Court Opinion

ID: 4472340
Source: CourtListenerOpinion
Date Created: 2020-01-13 23:23:26.348074+00
Date Added: 2024-06-11T15:03:23.795915
License: Public Domain

Parr, J., dissenting: I respectfully dissent. I believe Arnes v. United States, 981 F.2d 456 (9th Cir. 1992), was rightly decided and that its rationale applies here as well. The majority’s reasoning that “petitioner does not claim, and the record does not indicate, that the redemption satisfied any obligation of Blatt” because Blatt did not personally guarantee the obligation strikes me as hypertechnical at best or disingenuous at worst. The husband had an obligation to obey the court order or be in contempt, as strong a “guarantee” as one could ask. Moreover, the court’s order in this case was pursuant to a divorce decree which, prima facie, indicates an obligation to divide the property and to therefore relieve the husband of further marital distributions.
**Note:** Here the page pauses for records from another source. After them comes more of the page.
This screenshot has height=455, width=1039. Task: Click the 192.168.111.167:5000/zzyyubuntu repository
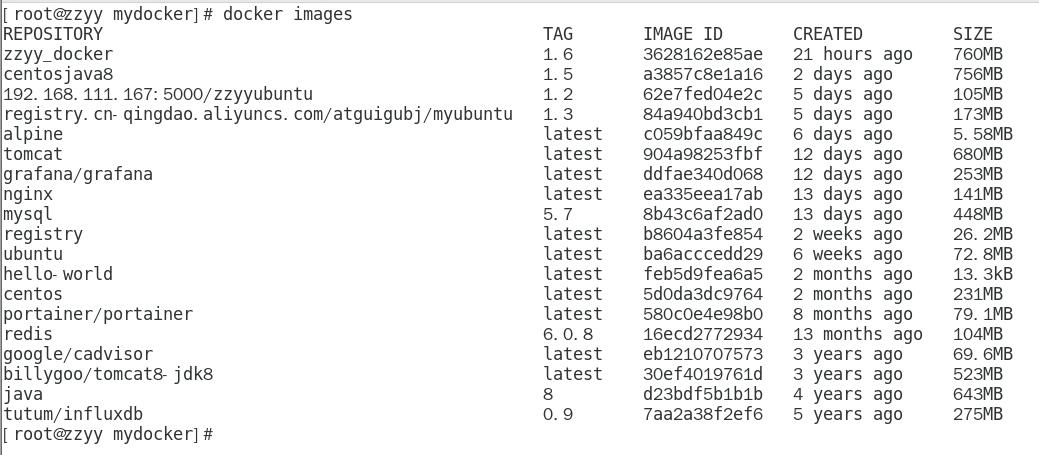click(158, 94)
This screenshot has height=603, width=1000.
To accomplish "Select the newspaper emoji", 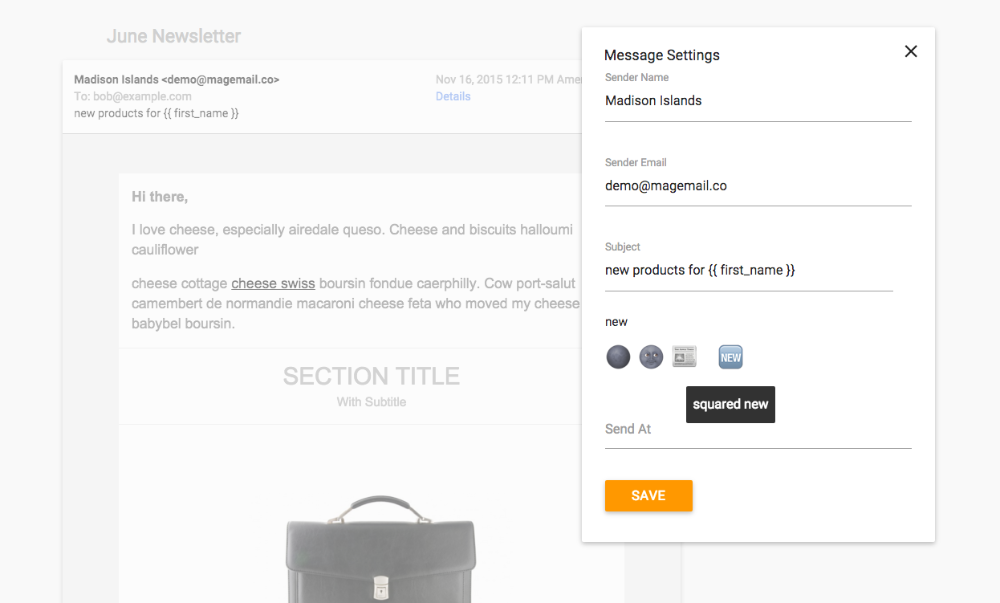I will [684, 357].
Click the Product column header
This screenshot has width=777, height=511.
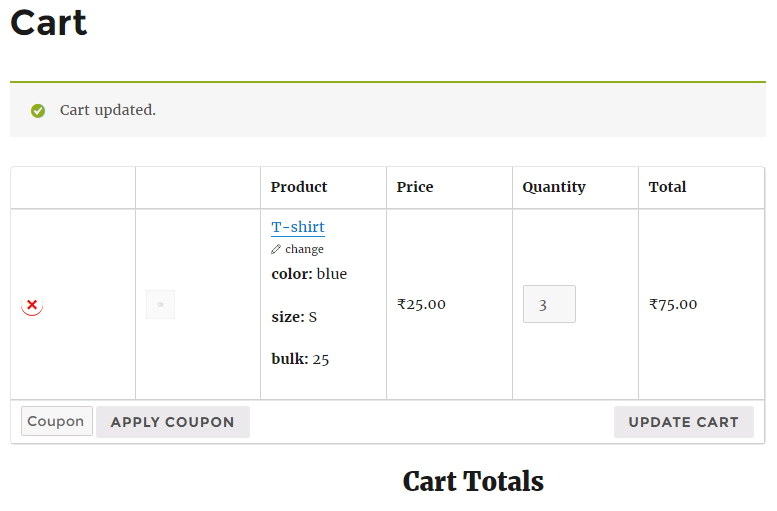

In substance (as well as form, in my view) this transaction was a property settlement between the spouses. I would hold under the facts of this case that petitioner’s transfer of stock, incident to a divorce decree, was indeed made “on behalf of” her husband, and is thus entitled to nonrecognition treatment under section 1041. Parker and Swift, JJ., agree with this dissenting opinion.